Wednesday, January 03, 2007

Double Dutch

Perhaps this piece deserves a disclaimer or even a warning:
Adult readers only. The writer refuses any responsibility for lost innocence.
When ever I tell people this story they want more, but I cannot invent more than what happened, much as I try. They say it’s incomplete, unfinished. One reader said, “Hey, it’s not fair! Where’s the rest of the story? Where’s this shop and what’s the name of the saleswoman? Don’t leave ME hanging!”
Some, notably only Americans, have been offended. I think that proves my point so I consider the vignette successful. I was dressed down by an American school teacher who thought I must have better things to write about and just what did my husband think about this? (He, having completely forgotten the incident, laughed.) But then there are those who would burn books before even reading them. So it goes...

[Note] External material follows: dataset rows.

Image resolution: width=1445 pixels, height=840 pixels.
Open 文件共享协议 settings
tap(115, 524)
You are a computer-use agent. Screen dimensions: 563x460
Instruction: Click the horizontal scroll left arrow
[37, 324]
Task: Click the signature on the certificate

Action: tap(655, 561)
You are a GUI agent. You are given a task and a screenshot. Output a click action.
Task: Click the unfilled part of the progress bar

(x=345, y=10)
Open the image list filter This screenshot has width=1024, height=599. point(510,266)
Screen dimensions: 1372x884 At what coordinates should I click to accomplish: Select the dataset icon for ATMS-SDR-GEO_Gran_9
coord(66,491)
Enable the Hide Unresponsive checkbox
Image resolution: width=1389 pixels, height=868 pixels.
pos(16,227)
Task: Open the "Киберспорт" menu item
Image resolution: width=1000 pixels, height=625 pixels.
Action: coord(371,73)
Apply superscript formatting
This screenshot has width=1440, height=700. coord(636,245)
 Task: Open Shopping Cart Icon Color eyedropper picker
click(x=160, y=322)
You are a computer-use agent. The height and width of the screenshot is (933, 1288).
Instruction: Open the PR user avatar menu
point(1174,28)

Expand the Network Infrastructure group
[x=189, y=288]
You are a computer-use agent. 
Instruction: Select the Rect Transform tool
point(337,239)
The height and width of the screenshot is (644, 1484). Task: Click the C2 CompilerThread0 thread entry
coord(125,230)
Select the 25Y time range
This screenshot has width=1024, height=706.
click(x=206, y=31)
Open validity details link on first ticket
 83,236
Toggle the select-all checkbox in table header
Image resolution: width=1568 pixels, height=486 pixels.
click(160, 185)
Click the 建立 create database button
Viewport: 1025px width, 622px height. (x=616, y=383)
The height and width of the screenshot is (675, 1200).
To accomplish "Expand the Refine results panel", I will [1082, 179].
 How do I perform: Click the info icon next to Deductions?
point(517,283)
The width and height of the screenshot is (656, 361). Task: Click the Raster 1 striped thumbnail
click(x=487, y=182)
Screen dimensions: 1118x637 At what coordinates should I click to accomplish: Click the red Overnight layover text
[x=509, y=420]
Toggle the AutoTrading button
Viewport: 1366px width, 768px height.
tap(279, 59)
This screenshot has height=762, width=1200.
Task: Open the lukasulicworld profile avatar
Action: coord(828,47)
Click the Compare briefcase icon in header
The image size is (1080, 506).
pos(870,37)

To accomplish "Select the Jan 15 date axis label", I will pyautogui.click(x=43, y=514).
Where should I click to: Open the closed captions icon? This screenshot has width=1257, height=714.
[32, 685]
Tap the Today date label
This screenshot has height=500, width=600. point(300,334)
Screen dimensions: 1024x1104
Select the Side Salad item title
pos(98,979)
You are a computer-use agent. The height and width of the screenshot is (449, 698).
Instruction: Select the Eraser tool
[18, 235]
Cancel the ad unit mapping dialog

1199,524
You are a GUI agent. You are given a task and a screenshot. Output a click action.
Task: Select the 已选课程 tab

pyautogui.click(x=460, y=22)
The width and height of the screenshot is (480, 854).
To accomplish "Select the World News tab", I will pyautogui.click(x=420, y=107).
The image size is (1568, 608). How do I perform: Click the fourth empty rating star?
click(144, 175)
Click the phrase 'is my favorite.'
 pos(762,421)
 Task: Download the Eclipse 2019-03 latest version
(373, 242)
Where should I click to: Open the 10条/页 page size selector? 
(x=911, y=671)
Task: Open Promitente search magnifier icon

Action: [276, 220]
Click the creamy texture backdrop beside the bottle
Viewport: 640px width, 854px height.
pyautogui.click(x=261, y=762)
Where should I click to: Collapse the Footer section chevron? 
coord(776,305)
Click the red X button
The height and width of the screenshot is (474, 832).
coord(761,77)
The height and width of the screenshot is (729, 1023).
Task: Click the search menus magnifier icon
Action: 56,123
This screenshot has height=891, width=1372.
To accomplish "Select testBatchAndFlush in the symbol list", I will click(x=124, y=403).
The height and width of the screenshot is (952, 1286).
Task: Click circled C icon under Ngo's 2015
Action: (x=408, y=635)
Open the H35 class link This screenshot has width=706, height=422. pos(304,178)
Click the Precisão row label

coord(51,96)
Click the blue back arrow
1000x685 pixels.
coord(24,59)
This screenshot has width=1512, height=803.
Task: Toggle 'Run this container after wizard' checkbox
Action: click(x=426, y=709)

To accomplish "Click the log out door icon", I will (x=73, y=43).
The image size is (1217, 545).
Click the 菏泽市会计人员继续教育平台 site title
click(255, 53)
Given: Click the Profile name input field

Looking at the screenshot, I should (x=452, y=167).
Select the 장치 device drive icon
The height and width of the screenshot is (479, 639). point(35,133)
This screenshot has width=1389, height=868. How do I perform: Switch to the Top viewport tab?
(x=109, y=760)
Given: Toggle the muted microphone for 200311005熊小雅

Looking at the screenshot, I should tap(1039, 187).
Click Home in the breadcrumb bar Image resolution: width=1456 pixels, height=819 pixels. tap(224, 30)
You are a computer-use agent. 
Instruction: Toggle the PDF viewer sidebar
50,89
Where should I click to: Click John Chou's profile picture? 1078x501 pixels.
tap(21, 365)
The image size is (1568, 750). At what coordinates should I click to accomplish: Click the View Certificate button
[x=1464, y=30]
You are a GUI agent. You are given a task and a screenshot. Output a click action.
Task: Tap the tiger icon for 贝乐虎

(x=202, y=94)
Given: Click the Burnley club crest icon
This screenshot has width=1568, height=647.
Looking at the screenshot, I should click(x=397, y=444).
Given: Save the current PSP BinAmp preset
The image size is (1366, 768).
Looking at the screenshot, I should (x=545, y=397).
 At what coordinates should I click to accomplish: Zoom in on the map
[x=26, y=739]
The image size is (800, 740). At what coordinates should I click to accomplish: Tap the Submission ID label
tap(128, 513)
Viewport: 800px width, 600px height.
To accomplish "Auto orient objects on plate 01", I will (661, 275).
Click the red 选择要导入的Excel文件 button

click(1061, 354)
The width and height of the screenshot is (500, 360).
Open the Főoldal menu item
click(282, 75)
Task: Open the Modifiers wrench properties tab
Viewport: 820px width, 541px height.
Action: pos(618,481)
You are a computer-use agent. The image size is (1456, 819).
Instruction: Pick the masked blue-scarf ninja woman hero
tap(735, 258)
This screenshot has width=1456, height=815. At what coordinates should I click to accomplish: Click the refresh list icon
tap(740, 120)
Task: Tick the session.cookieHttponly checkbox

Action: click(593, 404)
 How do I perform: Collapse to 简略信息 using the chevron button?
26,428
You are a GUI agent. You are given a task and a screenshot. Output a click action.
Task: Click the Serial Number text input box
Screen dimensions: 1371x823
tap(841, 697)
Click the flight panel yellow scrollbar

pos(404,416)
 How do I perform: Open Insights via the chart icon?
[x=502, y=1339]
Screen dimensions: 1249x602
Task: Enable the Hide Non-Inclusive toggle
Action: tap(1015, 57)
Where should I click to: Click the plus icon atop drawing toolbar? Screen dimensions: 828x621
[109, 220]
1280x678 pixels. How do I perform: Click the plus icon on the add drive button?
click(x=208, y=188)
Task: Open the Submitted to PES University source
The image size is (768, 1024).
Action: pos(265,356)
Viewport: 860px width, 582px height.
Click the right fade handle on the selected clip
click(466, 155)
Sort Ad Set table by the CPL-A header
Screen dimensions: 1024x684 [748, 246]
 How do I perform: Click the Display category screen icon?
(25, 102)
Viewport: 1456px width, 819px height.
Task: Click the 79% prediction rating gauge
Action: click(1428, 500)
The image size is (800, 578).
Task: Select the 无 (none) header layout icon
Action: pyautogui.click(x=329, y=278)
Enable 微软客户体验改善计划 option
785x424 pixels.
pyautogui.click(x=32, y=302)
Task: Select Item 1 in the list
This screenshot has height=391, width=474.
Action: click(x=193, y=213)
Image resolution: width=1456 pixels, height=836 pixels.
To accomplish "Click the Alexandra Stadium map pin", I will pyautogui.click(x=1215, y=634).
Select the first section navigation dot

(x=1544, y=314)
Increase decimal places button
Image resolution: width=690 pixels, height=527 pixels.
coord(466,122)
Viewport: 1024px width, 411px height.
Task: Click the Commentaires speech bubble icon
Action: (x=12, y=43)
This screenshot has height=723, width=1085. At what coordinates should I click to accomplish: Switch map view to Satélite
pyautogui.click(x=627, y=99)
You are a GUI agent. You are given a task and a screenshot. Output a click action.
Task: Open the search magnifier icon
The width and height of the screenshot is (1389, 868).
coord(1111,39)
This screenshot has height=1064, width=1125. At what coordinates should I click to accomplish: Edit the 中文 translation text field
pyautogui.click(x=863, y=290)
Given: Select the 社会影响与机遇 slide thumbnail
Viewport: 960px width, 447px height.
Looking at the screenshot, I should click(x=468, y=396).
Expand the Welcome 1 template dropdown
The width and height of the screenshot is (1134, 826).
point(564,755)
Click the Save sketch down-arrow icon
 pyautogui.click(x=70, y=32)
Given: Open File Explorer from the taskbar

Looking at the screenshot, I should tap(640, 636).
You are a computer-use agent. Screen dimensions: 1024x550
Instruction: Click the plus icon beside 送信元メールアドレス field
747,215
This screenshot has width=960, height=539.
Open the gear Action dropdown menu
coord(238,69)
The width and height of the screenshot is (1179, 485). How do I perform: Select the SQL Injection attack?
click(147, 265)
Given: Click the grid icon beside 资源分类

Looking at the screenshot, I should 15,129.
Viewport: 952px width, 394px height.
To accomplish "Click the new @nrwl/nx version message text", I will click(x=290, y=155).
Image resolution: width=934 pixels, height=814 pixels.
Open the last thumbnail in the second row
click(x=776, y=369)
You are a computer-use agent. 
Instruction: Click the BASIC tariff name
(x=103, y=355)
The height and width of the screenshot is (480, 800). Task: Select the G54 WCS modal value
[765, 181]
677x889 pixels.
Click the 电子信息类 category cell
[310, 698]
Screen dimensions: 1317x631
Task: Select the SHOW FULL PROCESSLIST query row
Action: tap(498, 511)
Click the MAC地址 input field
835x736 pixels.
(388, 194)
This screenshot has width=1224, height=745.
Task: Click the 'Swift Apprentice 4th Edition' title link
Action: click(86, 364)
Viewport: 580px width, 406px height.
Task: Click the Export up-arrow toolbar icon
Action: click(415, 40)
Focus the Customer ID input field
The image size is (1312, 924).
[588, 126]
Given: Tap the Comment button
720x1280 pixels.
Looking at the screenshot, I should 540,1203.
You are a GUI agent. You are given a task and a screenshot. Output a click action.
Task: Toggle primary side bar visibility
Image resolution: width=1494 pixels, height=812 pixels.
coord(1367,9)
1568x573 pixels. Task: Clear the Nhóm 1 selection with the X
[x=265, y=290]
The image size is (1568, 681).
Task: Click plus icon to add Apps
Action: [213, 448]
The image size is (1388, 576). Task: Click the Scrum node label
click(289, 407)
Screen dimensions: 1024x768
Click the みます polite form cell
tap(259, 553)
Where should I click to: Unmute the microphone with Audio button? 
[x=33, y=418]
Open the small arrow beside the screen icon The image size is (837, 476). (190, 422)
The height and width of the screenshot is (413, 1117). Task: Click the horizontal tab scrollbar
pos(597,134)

I enjoy buying clothes with my husband, his clothes that is. Because he belongs to the tallest race in Europe, he shops in his homeland, the Netherlands. There, pant legs are usually cut long and generously enough to accommodate the sturdy Dutchman’s leg (all cyclists, born with a steel bicycle pedal in their mouths). Virtually everything he tries on fits, and if it doesn’t he takes on the attitude taken by most men, i.e. the fault lies in the cut of the cloth not his body build. For example, take the last time we bought him a suit together. It fit rather well, except in one place.
“It’s too tight in the crotch,” he announced, coming out of the dressing room grimacing.
“That’s the style right now,” the saleslady explained.
“Could be, but they’re too tight for me.”
“Pants are cut differently this year.” Elaborating, she added, “One has to dress in the centre.”
“But 1 happen to dress to the left.” my husband replied matter-of-factly.
“It’s the jeans cut. To wear it, you must dress to the centre,” she insisted.
“That may well be,” he ventured, “but I still dress to the left.”
“You’re probably used to wearing pants with three folds. But this year there’s only one fold. You have to dress to the centre.”
“Could be, but I still dress to the left,” now my spouse insisted.
Did I hear correctly? Were my husband and a
saleswoman amiably, unashamedly and openly discussing the tilt of his genitalia? Trying not to let my North American sensibilities and all too Puritan upbringing show, I said nothing.
“There was a time when everyone wore boxer shorts and could let everything hang nice and loose,” she said, turning to me with a confiding look as if to say, just between us girls, we know what it is to hang nice and loose.
I gave her my best virgin spinster look.
Unfazed she returned her attention to my husband and dropped to her knees in front of him. What was she planning to do I wondered?
“Well,” hubby began, “I’ve never worn boxer shorts and these pants are still too…”
Now I doubted my eyes? The saleslady was reaching up with both hands towards my partner’s crotch.
“Oh no!” I thought. “She’s not going to?”
Then she did. With both hands she rearranged, pulled, patted and straightened his pleats.
“So what do you think, Maddy?” my mate appealed to me.
“I think,” I hesitated, still recovering from what I had just witnessed, “if you’re willing to walk around in a suit you have to pull on the crotch every few seconds to wear comfortably, then go ahead.”
“Can the pants be let out?” my husband asked.
“Of course,” the saleswoman answered brightly, but I thought I detected a certain reluctance in her tone.

2 comments:

Afterthinker said...
This comment has been removed by the author.
Afterthinker said...

Peter says, European styles have not reached the backwaters of Canada yet, but he is looking forward to a little instruction and adjustment himself now.